──────── Selected extract ────────

On this day in 1789, the Bill of Rights was sent to the states for ratification. With the right to free speech still hotly contested 300 years later, Eliot Wilson goes back to the start
There is currently intense and passionate debate in the United States over free speech. It was stoked further with the murder three weeks ago of conservative activist Charlie Kirk at a political rally in Utah, but it is only the latest chapter in a long story going back to the country’s earliest days. Yesterday marked one of them, when the Bill of Rights was sent to the states for ratification.
In 1789, the United States Congress, which had only come into being six months earlier, had been in session in New York City’s Federal Hall, at the intersection of Wall Street and Broad Street, through the summer. George Washington had been inaugurated as the first President on the building’s second-floor balcony that April. But the Senate and the House of Representatives were kept busy effectively creating a nation.
The Constitution had been drafted in 1787, but it was a bare-bones institutional framework, dry and bureaucratic compared to the soaring language of the 1776 Declaration of Independence. It had been pared down to ensure its acceptance by the Constitutional Convention, and one omission was any attempt to enumerate the rights of citizens of the new nation.

──────── Exercise data ────────

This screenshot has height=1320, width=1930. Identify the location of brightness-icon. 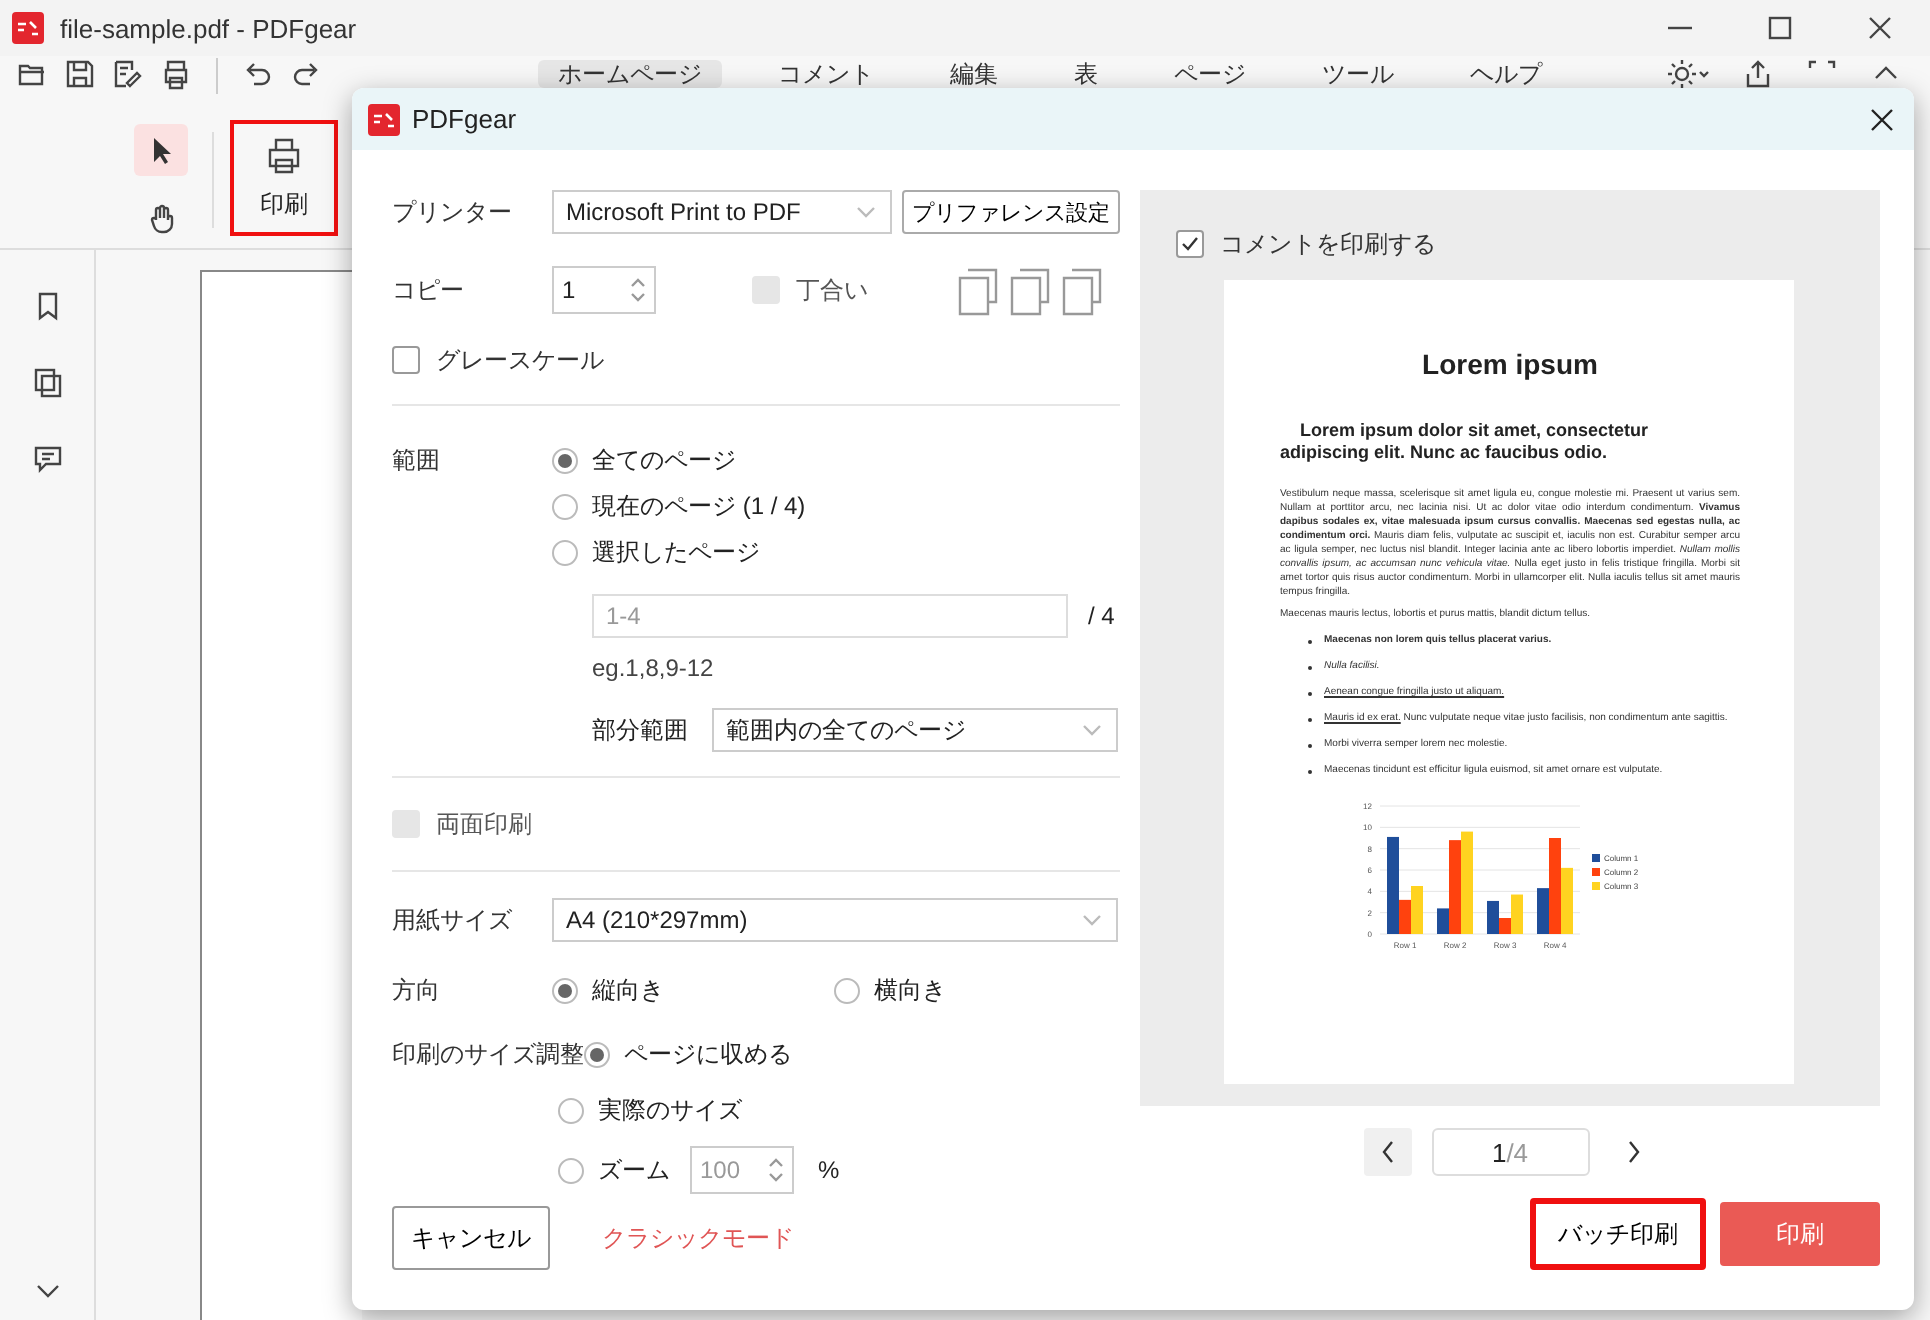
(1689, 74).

────────

→ **Questions**
- 1) Decide whether each statement agrees with the passage on the Bill of Rights, answering yes or no and quoting the words of the passage that settle it: (a) Congress was meeting in Federal Hall in New York City during the summer of 1789; (b) George Washington was inaugurated on the ground floor of Federal Hall; (c) the Constitution was drafted in 1776.
- 2) According to the passage on the Bill of Rights, at which intersection did Federal Hall stand?
- 3) Carry the passage on the Bill of Rights forward from its final sentence.
The material plays no part in what is asked here.

→ **Answer section**
- 1)
(a) Yes: "had been in session in New York City’s Federal Hall"
(b) No: "on the building’s second-floor balcony that April"
(c) No: "The Constitution had been drafted in 1787"

- 2) At the intersection of Wall Street and Broad Street.

- 3)
By the time of the First Congress, there was a widespread feeling that the failure to include a Bill of Rights had been a mistake. There were obvious sources on which the legislators could draw, most obviously the English Bill of Rights passed by parliament as part of the Glorious Revolution in 1689; theorists with a longer view looked back to Magna Carta, drawn up in 1215; and there were homegrown foundations like the Virginia Declaration of Rights (1776) and the Northwest Ordinance (1787).
Rep. James Madison of Virginia, hailed by veteran US columnist George F. Will as “the Founders’ best mind” whose intellect had a “hard, gemlike flame”, championed the addition of a Bill of Rights to the Constitution. He wanted to enshrine fundamental rights possessed by citizens but also to place clear limitations on the federal government, and believed that a clear, unambiguous set of propositions would in the future be a guide for the judiciary in regulating matters of state.
Madison’s initial proposal was that the corrective amendments he had drafted would be applied directly to the text of the Constitution. But some worried this would make the document seem less authoritative; Rep. Roger Sherman of Connecticut argued that the Constitution should “remain inviolate”. The solution was to consolidate Madison’s proposals as a series of amendments and place them at the end of the Constitution as an identifiable Bill of Rights.
Over the summer of 1789, Madison’s initial nine amendments were debated up to 20, then down to 17 and eventually 12. On 25 September, both Houses of Congress passed a joint resolution approving the 12 amendments, and three days later they were submitted to what were then the 11 states of the Union. Articles III to XII were ratified in 1791, and the extraordinary list of fundamental liberties they represent still resonates powerfully.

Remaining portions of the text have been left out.